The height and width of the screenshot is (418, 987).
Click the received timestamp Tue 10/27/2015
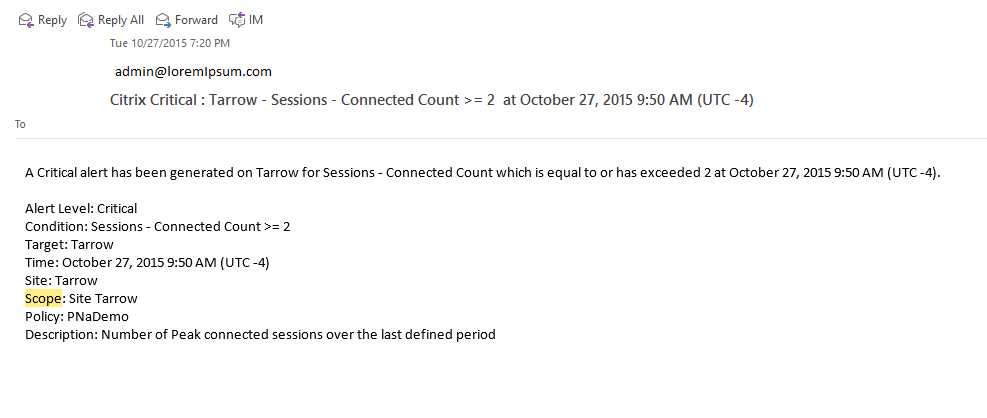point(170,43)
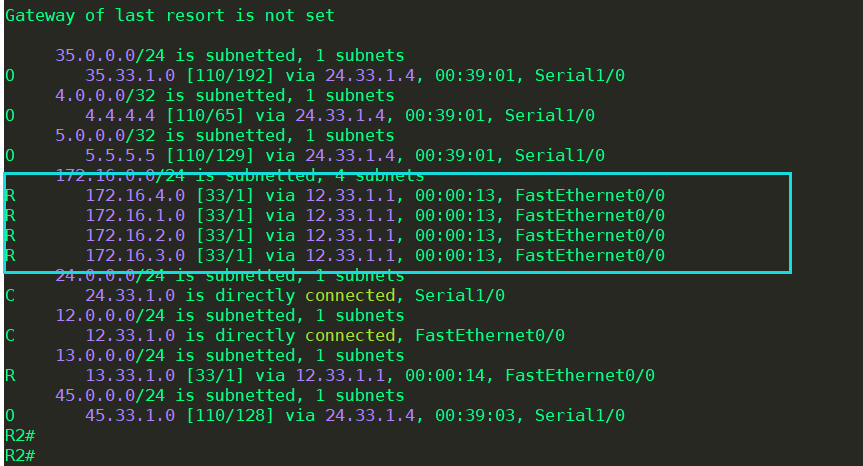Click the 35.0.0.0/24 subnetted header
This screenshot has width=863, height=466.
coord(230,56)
-- -- --
Could the entries above be printed again exactly, apart from the pictures?

OUTPUT FOR THIS TASK:
The height and width of the screenshot is (418, 987).
Click the received timestamp Tue 10/27/2015
point(170,43)
Click the 35.0.0.0/24 subnetted header
This screenshot has width=863, height=466.
coord(230,56)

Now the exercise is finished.